For a film that focuses on horrifying depravity, Thar is quite embarrassed at most of the violent scenes

He says in an early scene that the Dacoits in earlier times “were rebels from the so-called low castes; they were principled, unlike these people” – his junior Bhure (Satish Kaushik), who belongs to a marginalized caste, listens quietly. When Surekha enters the house of a young woman (Fatima Sana Shaikh), Bhure stays outside. Surekha has enough problems of his own – a still life, a slave life – and his wife has listened to them all; sometimes she dozes off in the middle and leaves her husband alone with his monologue.
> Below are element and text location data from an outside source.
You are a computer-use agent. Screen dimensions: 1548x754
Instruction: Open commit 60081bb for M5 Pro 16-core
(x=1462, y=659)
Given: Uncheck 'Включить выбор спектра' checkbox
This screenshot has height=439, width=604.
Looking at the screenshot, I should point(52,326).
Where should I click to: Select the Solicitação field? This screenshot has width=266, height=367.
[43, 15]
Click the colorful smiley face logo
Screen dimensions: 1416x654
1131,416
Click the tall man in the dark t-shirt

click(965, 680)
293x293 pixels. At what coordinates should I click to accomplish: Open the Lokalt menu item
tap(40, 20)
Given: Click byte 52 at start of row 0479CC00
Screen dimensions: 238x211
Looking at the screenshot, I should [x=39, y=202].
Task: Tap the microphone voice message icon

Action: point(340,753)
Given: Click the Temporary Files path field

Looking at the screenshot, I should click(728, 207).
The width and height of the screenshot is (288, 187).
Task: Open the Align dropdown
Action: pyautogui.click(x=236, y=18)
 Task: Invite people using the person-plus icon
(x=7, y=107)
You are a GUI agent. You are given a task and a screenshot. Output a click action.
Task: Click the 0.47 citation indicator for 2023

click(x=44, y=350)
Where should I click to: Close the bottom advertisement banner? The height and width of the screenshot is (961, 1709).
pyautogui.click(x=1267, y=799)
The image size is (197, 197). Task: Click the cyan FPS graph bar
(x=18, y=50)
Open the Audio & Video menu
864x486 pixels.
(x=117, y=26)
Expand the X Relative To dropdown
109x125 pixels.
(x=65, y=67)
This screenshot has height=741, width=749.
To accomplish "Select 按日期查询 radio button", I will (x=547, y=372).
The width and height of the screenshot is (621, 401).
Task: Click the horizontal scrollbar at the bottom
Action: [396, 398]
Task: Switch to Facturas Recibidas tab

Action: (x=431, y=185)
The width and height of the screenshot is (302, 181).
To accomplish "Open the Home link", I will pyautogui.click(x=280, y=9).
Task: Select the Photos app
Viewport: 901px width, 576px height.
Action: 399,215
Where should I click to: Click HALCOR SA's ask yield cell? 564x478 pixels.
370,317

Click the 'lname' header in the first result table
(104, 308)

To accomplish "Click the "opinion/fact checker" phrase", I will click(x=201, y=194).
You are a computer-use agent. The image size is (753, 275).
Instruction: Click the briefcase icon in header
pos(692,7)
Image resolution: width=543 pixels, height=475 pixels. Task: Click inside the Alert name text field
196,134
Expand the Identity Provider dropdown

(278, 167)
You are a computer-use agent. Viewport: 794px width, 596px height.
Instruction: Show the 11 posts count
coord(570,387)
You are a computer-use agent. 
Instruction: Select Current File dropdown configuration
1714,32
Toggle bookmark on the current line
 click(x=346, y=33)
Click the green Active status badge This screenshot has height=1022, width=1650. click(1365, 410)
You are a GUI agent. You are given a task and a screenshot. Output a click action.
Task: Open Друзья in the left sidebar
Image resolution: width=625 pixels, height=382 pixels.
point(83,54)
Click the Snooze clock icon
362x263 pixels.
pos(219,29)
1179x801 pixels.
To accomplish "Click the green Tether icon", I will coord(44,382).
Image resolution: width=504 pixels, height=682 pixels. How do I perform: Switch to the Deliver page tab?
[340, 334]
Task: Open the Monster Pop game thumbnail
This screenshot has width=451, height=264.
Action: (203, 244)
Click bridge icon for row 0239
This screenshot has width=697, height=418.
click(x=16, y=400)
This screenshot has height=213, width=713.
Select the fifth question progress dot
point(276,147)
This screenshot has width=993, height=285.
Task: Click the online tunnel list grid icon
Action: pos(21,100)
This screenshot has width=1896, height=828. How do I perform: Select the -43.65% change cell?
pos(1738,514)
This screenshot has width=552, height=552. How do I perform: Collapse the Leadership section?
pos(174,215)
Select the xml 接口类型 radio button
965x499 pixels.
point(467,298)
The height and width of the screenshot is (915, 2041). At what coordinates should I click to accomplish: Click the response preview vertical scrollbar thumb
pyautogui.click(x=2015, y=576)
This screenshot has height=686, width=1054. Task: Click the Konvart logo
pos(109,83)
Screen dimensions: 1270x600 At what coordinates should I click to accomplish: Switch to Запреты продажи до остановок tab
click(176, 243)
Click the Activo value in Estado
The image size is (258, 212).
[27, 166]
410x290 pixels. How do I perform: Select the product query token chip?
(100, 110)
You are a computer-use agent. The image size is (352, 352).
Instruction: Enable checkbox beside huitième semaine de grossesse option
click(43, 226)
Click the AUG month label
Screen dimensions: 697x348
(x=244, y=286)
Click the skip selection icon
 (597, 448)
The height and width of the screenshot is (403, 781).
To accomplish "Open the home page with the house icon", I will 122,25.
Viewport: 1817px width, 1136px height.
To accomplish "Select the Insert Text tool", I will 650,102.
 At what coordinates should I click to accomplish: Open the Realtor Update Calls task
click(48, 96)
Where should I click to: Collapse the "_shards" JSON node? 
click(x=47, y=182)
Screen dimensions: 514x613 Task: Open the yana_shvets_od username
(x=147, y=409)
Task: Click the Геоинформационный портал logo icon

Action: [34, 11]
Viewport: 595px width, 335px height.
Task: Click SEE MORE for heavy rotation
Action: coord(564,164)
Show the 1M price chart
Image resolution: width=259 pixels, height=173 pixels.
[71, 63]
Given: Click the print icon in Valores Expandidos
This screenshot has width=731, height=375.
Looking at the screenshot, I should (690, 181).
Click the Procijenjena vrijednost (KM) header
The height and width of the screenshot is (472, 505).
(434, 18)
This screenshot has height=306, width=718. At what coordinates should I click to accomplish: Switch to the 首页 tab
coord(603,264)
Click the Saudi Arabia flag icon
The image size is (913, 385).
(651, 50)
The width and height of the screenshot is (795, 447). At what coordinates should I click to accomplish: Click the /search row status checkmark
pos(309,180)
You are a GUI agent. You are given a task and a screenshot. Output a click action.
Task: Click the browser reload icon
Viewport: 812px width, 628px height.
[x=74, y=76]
These pieces feel intriguing and meaningful—but only to a point. because thar Filmmaker Raj Singh Chaudhary manages to throw in details but struggles to connect them. A subplot like Surekha’s also has a hidden pitfall: it’s realistic to the point of stagnation. Or at least so stagnant that it lacks a compelling arc or sustained socio-political engagement. The net result is a slow burn that culminates in, well, not much.

Then there’s Siddharth, a riddle within a riddle. Like many compelling characters, he is marked by an odd contradiction. He doesn’t talk that much; do his actions – or rather shout. One by one young men disappear from the village. Siddharth locked them in a run-down fortress and inflicted barbaric torture on them. Such schism leaves you craving character details, but Harshvarrdhan reveals nothing, causing first intrigue and then frustration.

Unlike other star kids, Harshvarrdhan isn’t known for chewing scenes, but instead for slow simmering. It was a style that looked refreshing in the earlier years, but in 2022 it feels like a shtick — a performance of a performance.

Worse, this approach backfires as Siddharth doesn’t look menacing or effective in gory scenes. His character is so sluggish that he ossifies the film, excluding possibilities and surprises. Instead of subtle tonal variations – a continuous line connecting Siddharth’s ‘normal’ and disjointed self – Harshvarrdhan plays him in two distinct modes that embody (not enhance) his perceived blandness.

For a film about terrible depravity thar is quite embarrassed during most violent scenes and deadens the blows with distracting background music. They are present in both types of torture – from Siddharth and Surekha – making the diluted effects a proprietary style. However, this is not the case when the victim is a woman. The violence then becomes more “agile”, more confident and disturbing, which makes you suspicious given the sharp change in tone.

What leaves no doubt, however, is its climax. It’s so stale and closed off and simple that it feels quite fitting that the filmmakers have run out of ideas. Towards the end, Surekha is where he was: contemplating an uncertain future, much like the sheriff in it No country for old men.

The only difference is that the poetic coda of Tommy Lee Jones’ character is a modern masterpiece. Here, the climatic shock (and Surekha’s parallel defeat) reminds you of a lazy pun: a “cop out.”